Il presidente della Romania, Nicusor Dan, ha annunciato questa domenica l'abbattimento di un nuovo drone nello spazio aereo del paese, il terzo in appena tre giorni, e ha ordinato di convocare per consultazioni l'ambasciatore della Russia dopo che la Procura rumena ha determinato che il primo drone abbattuto venerdì corrispondeva a un modello utilizzato dall'Esercito russo nella guerra in Ucraina.

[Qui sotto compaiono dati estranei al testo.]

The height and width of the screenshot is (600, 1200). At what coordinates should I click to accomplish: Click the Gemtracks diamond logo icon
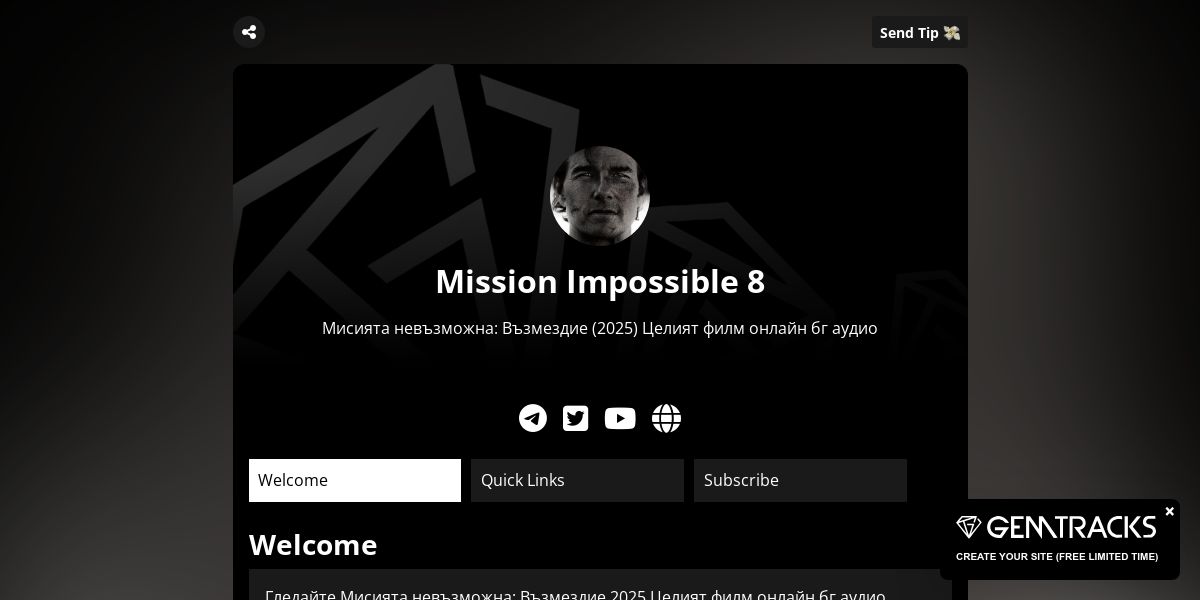pyautogui.click(x=969, y=527)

"L'abbattimento di questa domenica è avvenuto alle 10.13 di questa mattina sulle acque territoriali rumene di Sulina da un aereo F-16 dell'Aeronautica rumena", ha spiegato Dan in un messaggio diffuso sui social media, nel quale aggiunge immediatamente che "il drone abbattuto nella mattina di venerdì era di tipo 'Shahed', utilizzato dalla Federazione Russa nella guerra di aggressione contro l'Ucraina".
Visibilmente infastidito dalla ripetizione di questi episodi, Dan ha qualificato come "inammissibile e intollerabile che la Federazione Russa continui a violare lo spazio aereo della Romania, che è, allo stesso tempo, spazio aereo della NATO e dell'Unione Europea".
Come risposta, il capo dello Stato ha ordinato la presentazione di un reclamo formale mediante la convocazione questa domenica dell'ambasciatore russo, che per ora non ha offerto alcuna valutazione su quanto accaduto, insieme a una protesta aggiuntiva che presenterà la ministra degli Esteri, Oana Coi, una volta terminate le indagini sull'origine degli altri due droni abbattuti.